Journal or chapter

Ship-based measurements of ice nuclei concentrations over the Arctic, Atlantic, Pacific and Southern oceans

Ambient concentrations of ice-forming particles measured during ship expeditions are collected and summarised with the aim of determining the spatial distribution and variability in ice nuclei in oceanic regions. The presented data from literature and previously unpublished data from over 23 months of ship-based measurements stretch from the Arctic to the Southern Ocean and include a circumnavigation of Antarctica. In comparison to continental observations, ship-based measurements of ambient ice nuclei show 1 to 2 orders of magnitude lower mean concentrations. To quantify the geographical variability in oceanic areas, the concentration range of potential ice nuclei in different climate zones is analysed by meridionally dividing the expedition tracks into tropical, temperate and polar climate zones. We find that concentrations of ice nuclei in these meridional zones follow temperature spectra with similar slopes but vary in absolute concentration.
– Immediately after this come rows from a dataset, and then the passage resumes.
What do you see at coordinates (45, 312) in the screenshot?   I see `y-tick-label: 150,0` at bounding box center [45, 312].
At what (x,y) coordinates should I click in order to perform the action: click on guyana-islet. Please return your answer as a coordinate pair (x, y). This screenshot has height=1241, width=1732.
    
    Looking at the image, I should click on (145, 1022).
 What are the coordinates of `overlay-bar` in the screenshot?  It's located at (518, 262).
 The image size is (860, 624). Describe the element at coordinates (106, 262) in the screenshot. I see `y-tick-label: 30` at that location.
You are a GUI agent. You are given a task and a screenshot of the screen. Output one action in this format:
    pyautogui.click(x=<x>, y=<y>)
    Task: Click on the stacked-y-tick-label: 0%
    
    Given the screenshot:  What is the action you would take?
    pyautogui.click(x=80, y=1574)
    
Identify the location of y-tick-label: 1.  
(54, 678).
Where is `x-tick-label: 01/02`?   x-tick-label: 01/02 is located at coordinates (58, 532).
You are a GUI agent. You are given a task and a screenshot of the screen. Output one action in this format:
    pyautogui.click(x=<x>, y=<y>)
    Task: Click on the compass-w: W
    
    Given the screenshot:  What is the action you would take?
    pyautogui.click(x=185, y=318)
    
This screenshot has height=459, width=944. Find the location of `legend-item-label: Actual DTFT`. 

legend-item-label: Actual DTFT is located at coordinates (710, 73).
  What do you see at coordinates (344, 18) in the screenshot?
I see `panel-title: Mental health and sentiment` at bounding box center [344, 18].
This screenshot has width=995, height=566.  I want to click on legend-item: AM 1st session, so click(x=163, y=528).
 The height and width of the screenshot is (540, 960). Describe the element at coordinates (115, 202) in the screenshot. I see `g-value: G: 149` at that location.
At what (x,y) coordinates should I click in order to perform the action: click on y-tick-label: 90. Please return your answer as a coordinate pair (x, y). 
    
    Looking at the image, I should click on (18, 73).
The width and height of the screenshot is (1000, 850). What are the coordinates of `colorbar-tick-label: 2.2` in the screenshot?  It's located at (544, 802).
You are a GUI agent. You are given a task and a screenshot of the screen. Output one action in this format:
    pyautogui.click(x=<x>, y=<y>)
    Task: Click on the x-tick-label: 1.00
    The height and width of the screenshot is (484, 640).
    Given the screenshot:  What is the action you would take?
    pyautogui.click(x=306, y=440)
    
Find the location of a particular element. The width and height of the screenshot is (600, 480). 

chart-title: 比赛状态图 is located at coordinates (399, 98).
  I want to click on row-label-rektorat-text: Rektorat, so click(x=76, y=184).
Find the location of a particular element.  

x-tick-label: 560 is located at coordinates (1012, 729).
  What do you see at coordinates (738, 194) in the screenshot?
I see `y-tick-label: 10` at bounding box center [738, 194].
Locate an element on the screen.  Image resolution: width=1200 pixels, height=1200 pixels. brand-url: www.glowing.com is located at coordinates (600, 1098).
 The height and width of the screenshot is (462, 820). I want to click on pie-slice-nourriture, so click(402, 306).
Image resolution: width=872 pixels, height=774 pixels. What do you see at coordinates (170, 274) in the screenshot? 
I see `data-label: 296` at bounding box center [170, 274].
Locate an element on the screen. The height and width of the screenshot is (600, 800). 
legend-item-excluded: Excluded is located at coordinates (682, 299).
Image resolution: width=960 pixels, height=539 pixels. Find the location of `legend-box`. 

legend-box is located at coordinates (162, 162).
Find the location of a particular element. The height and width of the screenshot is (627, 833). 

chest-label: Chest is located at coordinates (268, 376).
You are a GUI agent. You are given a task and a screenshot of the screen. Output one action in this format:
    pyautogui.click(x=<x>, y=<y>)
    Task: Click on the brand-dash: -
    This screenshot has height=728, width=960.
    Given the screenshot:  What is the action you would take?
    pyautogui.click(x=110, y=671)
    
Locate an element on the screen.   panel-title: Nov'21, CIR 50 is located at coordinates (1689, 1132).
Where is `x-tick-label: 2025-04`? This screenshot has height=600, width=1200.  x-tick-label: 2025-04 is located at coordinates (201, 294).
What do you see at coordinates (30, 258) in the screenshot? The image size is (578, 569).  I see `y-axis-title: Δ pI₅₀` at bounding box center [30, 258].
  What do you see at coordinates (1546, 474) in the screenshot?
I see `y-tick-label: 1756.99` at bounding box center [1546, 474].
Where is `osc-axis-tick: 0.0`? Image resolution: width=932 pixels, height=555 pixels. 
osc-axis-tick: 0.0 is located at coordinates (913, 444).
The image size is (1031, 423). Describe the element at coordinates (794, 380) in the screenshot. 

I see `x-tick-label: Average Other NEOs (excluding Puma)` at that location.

Typically, the frequency with which specific concentrations of ice nuclei are observed at a certain temperature follows a log-normal distribution. A consequence of the log-normal distribution is that the mean concentration is higher than the most frequently measured concentration. Finally, the potential contribution of ship exhaust to the measured ice nuclei concentration on board research vessels is analysed as function of temperature. We find a sharp onset of the influence at approximately −36 C but none at warmer temperatures that could bias ship-based measurements.